Descripción de la tarea -
Copia completo, sin alterar una sola palabra, el texto titulado «Después de Gutenberg».

Texto proporcionado -

Después de Gutenberg





Las palabras venden jabones o ganan guerras.
Charles Wright Mills. La elite del poder.
                                                                               
En algún lugar Franz J. Hinkelammert escribió que “el significado histórico de un acontecimiento está en el hecho de que cada acontecimiento hoy tiene antecedentes en el pasado. Estos antecedentes no son causas, pero son condiciones sine qua non, sin las cuales la posibilidad del acontecimiento hoy no es explicable”. De acuerdo con este criterio, los griegos de la época clásica se nos presentan como un caso notable de explicación y aún construcción del presente a partir de muy poca, y no del todo fidedigna, información de su propio pasado. Lo que es más sorprendente, esa información provenía de un solo autor que gozó de una autoridad casi oracular. Hay un periodo en la historia griega conocido como Micénico, por la ciudad de Agamenón desenterrada por Schliemann en el siglo XIX, del que solo quedaba el desdibujado recuerdo en las dos grandes epopeyas homéricas. Por eso Homero, como dice un historiador, “fue su símbolo de nacionalidad, la autoridad intachable de su historia primitiva, y una figura decisiva en la creación de su Panteón”. Esto, que parece un inconveniente por la falta de alternativas con fines verificativos, en realidad facilitó el proceso de cohesión y de autorreconocimiento de los habitantes de la hélade, que aun cuando divididos por muchas veces sangrientas e irreconciliables diferencias, como Atenas y Esparta, en cambio se sentían portadores de una misma tradición identitaria, homérica, frente a quienes quedaban fuera de este espectro de irradiación cultural, los bárbaros.

Entradas enumeradas -
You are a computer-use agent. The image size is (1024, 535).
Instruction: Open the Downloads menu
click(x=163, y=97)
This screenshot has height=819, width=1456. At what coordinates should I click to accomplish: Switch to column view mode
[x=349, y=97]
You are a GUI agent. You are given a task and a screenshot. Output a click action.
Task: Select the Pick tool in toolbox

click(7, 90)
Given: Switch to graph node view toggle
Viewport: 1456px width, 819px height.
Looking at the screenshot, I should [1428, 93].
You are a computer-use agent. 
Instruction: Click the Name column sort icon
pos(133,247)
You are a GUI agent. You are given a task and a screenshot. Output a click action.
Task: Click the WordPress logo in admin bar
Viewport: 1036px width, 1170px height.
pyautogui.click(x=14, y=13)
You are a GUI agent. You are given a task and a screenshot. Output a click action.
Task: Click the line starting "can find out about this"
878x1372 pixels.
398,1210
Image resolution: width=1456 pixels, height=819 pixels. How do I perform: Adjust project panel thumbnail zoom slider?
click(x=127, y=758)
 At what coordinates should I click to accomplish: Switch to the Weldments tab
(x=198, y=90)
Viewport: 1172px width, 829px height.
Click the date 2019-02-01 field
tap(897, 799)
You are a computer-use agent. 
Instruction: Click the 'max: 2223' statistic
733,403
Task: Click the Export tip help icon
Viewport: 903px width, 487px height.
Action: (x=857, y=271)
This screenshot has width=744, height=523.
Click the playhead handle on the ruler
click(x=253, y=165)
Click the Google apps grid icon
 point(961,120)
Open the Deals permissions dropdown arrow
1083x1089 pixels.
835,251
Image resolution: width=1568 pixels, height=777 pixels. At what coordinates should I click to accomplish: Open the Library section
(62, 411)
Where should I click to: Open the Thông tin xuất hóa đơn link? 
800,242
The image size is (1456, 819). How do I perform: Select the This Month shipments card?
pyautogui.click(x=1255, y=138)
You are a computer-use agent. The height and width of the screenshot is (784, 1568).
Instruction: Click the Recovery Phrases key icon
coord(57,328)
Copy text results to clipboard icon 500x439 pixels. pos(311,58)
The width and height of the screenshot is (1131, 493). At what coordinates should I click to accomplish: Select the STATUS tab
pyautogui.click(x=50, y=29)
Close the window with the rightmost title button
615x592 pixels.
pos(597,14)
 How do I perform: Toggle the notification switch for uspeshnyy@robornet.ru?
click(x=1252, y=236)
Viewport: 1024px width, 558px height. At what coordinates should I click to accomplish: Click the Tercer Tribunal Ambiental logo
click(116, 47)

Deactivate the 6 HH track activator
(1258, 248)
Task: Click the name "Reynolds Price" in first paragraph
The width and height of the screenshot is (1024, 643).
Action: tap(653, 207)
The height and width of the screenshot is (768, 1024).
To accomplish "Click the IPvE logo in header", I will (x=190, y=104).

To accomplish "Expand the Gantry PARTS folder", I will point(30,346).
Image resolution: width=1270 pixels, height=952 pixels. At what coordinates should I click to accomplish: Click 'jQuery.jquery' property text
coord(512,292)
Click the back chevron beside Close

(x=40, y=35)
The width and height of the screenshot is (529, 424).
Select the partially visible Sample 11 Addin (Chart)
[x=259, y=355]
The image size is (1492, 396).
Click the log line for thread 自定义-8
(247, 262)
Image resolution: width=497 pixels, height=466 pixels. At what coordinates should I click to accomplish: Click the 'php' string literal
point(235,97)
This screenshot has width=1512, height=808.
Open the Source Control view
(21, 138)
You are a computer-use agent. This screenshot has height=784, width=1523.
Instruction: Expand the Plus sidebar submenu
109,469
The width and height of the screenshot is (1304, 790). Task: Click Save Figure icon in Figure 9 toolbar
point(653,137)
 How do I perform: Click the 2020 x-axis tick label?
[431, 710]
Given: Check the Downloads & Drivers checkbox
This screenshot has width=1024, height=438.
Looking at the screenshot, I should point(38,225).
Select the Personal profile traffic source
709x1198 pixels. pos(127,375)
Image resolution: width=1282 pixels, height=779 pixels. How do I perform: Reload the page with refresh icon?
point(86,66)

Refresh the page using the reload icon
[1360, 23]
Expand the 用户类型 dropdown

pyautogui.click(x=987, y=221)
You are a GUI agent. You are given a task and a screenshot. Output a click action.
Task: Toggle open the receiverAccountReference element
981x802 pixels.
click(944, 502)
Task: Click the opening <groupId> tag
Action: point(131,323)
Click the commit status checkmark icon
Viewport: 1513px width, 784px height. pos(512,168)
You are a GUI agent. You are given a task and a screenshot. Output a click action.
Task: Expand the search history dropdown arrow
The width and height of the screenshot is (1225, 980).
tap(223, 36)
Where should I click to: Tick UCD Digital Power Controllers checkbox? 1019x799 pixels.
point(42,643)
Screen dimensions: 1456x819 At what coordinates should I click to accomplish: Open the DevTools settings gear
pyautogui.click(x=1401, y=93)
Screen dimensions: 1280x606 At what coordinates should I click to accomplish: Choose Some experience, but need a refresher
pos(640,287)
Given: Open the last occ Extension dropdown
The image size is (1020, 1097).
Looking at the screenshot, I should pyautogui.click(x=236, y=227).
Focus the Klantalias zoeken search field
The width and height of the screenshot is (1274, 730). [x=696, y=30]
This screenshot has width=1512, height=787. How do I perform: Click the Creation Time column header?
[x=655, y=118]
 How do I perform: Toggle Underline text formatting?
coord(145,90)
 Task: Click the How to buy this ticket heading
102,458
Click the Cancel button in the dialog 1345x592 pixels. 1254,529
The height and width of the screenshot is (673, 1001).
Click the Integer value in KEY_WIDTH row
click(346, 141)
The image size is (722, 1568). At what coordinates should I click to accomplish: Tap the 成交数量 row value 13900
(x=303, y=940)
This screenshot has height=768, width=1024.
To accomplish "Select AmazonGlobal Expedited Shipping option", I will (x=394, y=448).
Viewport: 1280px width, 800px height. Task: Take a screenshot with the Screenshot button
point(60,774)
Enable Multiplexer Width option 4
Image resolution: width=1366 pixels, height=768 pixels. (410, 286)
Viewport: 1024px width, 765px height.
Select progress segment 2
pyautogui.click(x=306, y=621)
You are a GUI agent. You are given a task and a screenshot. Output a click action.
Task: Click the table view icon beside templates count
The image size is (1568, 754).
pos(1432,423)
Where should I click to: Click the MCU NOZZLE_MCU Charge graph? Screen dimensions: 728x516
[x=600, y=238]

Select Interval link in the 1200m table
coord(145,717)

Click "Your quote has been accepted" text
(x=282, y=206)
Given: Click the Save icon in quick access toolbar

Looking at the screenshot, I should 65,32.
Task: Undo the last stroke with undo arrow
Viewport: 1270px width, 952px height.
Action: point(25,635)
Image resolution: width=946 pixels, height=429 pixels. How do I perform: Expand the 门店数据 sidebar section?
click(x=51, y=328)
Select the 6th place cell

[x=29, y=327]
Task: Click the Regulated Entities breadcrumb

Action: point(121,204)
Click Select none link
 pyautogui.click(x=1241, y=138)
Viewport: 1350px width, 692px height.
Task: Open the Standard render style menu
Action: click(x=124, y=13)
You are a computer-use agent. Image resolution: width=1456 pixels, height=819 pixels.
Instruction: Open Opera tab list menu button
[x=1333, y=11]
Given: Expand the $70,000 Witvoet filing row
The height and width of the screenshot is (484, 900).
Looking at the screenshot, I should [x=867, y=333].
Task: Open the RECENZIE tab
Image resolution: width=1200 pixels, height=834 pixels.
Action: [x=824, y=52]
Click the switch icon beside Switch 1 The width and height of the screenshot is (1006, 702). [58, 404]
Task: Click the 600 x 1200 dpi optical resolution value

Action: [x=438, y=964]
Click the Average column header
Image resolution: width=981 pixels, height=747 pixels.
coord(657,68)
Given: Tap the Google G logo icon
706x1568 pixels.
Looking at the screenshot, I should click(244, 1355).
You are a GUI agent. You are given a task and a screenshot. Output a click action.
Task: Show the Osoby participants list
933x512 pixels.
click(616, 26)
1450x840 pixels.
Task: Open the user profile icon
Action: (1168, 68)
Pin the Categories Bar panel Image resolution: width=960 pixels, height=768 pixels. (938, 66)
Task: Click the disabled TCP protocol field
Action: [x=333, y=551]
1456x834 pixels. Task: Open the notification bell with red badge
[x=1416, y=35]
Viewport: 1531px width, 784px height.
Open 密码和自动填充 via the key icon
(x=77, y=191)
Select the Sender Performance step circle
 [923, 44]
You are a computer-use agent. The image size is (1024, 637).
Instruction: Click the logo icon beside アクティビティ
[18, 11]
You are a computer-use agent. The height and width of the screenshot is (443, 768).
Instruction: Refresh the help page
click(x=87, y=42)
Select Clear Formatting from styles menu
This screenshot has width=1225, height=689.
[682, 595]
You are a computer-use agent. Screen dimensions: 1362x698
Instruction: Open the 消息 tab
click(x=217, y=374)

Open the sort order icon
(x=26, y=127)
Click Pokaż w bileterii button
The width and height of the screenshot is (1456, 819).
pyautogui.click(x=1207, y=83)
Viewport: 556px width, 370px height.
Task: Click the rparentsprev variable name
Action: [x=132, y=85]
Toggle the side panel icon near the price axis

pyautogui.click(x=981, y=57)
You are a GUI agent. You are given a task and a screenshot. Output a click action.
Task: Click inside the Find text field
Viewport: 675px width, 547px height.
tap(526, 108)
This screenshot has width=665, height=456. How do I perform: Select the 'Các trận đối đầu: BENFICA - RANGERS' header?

Respuesta a la tarea -
Después de Gutenberg





Las palabras venden jabones o ganan guerras.
Charles Wright Mills. La elite del poder.
                                                                               
En algún lugar Franz J. Hinkelammert escribió que “el significado histórico de un acontecimiento está en el hecho de que cada acontecimiento hoy tiene antecedentes en el pasado. Estos antecedentes no son causas, pero son condiciones sine qua non, sin las cuales la posibilidad del acontecimiento hoy no es explicable”. De acuerdo con este criterio, los griegos de la época clásica se nos presentan como un caso notable de explicación y aún construcción del presente a partir de muy poca, y no del todo fidedigna, información de su propio pasado. Lo que es más sorprendente, esa información provenía de un solo autor que gozó de una autoridad casi oracular. Hay un periodo en la historia griega conocido como Micénico, por la ciudad de Agamenón desenterrada por Schliemann en el siglo XIX, del que solo quedaba el desdibujado recuerdo en las dos grandes epopeyas homéricas. Por eso Homero, como dice un historiador, “fue su símbolo de nacionalidad, la autoridad intachable de su historia primitiva, y una figura decisiva en la creación de su Panteón”. Esto, que parece un inconveniente por la falta de alternativas con fines verificativos, en realidad facilitó el proceso de cohesión y de autorreconocimiento de los habitantes de la hélade, que aun cuando divididos por muchas veces sangrientas e irreconciliables diferencias, como Atenas y Esparta, en cambio se sentían portadores de una misma tradición identitaria, homérica, frente a quienes quedaban fuera de este espectro de irradiación cultural, los bárbaros.